Sur la base de ce cas, les patients devraient :

  1. Consulter immédiatement un médecin pour toute céphalée soudaine et sévère différente des précédentes
  2. Décrire précisément les symptômes aux professionnels de santé, incluant le moment, l’intensité et les facteurs déclenchants
  3. Poursuivre les médicaments prescrits sauf avis contraire d’un professionnel, même en cas de suspicion d’effet secondaire
  4. Assurer un suivi approprié après une consultation aux urgences pour des symptômes graves
  5. Discuter des risques et bénéfices de l’hormonothérapie avec leur médecin, surtout en présence d’autres facteurs de risque cardiovasculaire
  6. Gérer efficacement le stress par des mécanismes d’adaptation sains, en reconnaissant qu’un stress émotionnel intense peut avoir des répercussions physiques

Les patients doivent également comprendre que le soulagement de la douleur, bien qu’important, n’élimine pas la nécessité d’identifier la cause sous-jacente de symptômes sévères.
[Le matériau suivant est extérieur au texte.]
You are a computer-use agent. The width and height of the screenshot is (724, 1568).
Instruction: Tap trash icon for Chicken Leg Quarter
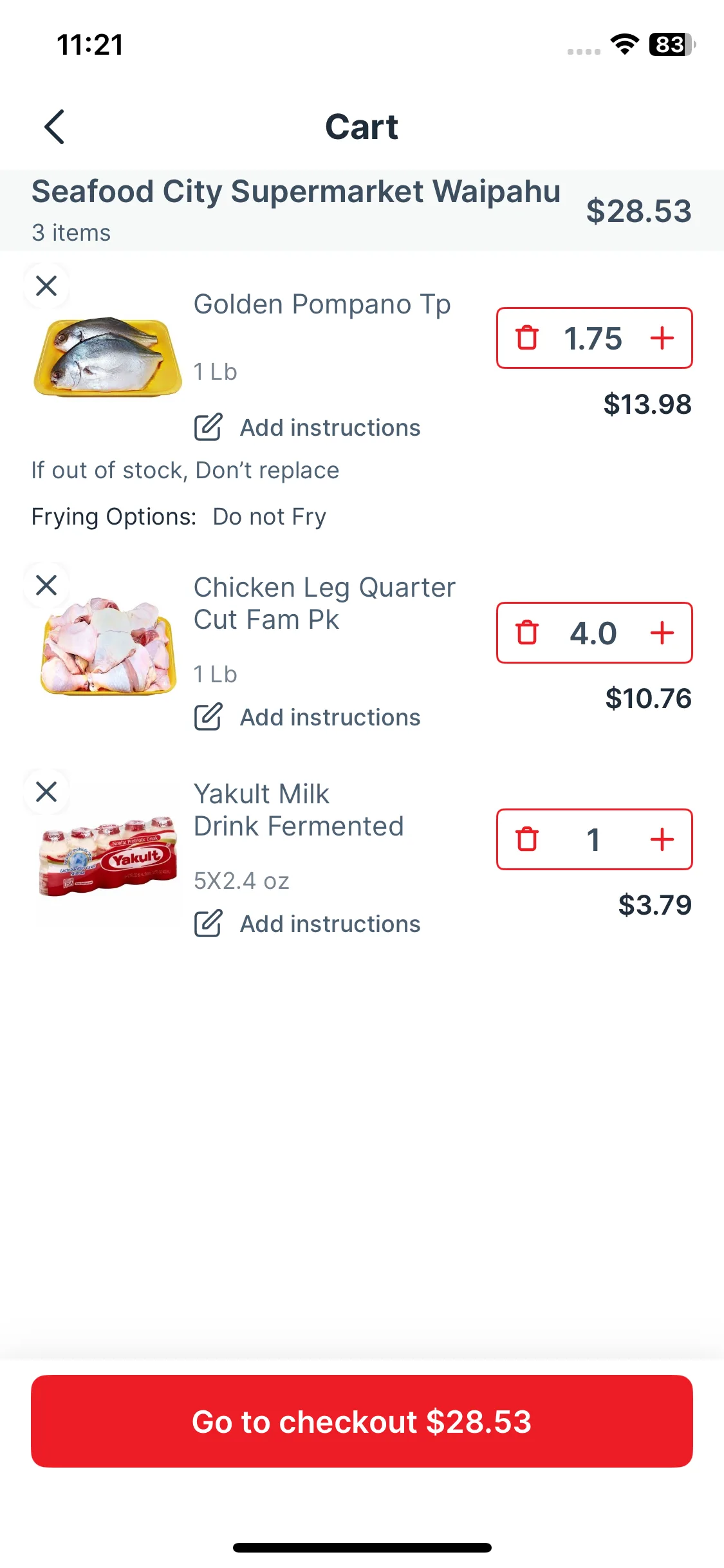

Une évaluation complète doit être menée parallèlement au traitement symptomatique.

Sources

Titre original de l’article : Cas 18-2024 : Une femme de 64 ans avec la pire céphalée de sa vie

Auteurs : Jonathan A. Edlow, M.D., Aneesh B. Singhal, M.D., et Javier M. Romero, M.D.

Publication : The New England Journal of Medicine, 13 juin 2024

DOI : 10.1056/NEJMcpc2402484

Cet article destiné aux patients s’appuie sur des recherches évaluées par des pairs publiées dans The New England Journal of Medicine. Il conserve toutes les informations médicales significatives de l’étude de cas originale tout en les rendant accessibles à des patients informés.